Unveiling the impact of preparation methods, matrix/carrier type selection and drug loading on the supersaturation performance of amorphous solid dispersions

Abstract

Amorphous solid dispersions (ASDs) are widely recognized for their potential to enhance the solubility of poorly water-soluble drugs, with factors such as molecular mobility, intermolecular interactions, and storage conditions playing critical roles in their performance. However, the influence of preparation methods on their performance remains underexplored, especially regarding their supersaturation performance.
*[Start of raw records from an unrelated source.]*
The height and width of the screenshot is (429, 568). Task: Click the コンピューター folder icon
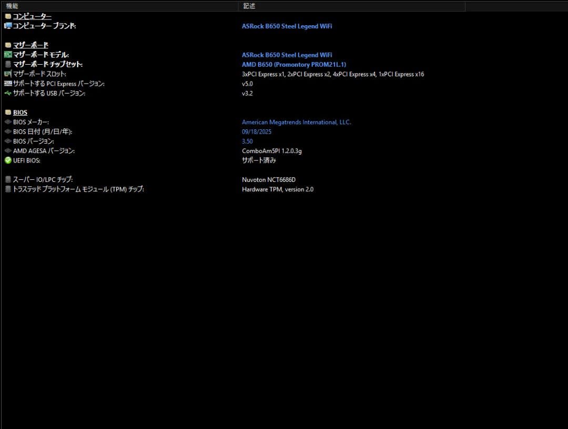click(7, 16)
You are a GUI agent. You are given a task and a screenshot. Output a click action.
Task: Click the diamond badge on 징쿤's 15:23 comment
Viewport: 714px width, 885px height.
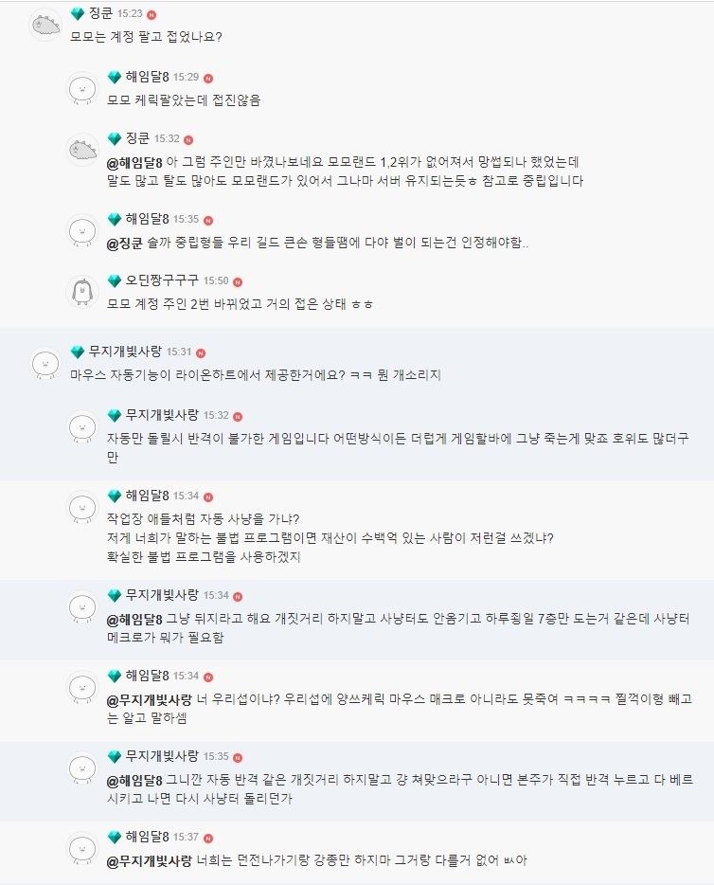point(78,14)
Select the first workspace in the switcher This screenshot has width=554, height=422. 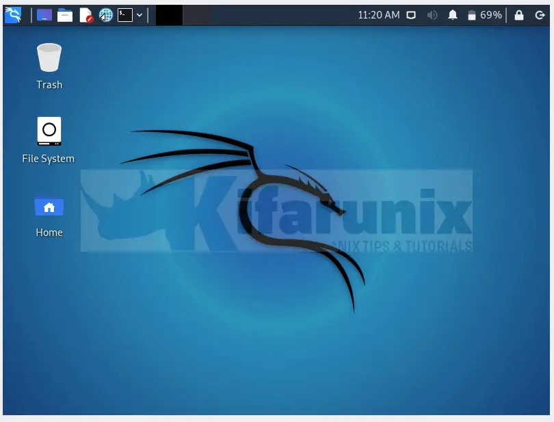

To address this gap, the present study systematically investigates ASDs of ibuprofen (IBU, used as a model drug) prepared using two widely utilized techniques (solvent evaporation, SE, and melt-quench cooling, M-QC).

Three different matrices/carriers (Soluplus®, SOL, povidone, PVP, and copovidone, PVPVA) were employed to evaluate the combined influence of preparation method, matrix/carrier type, and drug loading on ASD performance. Supersaturation behavior during dissolution, particularly its dependence on the Sink Index (SI), was a key focus. All ASDs showed successful amorphization, but molecular near-order structures differed based on the preparation method. ATR-FTIR spectroscopy revealed stronger molecular interactions in M-QC ASDs (compared to SE). Dissolution studies under supersaturation conditions (SI = 0.1 and SI = 0.2) highlighted significant performance differences. M-QC ASDs consistently exhibited higher in vitro AUC(0→t) values under non-sink conditions compared to crystalline IBU.

Conversely, SE ASDs showed improved supersaturation primarily under low SI conditions, especially with SOL at low drug loadings. The findings underscore the need for a systematic approach in developing ASDs, considering preparation method, matrix type, drug loading and dissolution study conditions collectively. These factors significantly influence dissolution behavior and supersaturation, emphasizing that they should not be independently studied but evaluated comprehensively to optimize ASD performance.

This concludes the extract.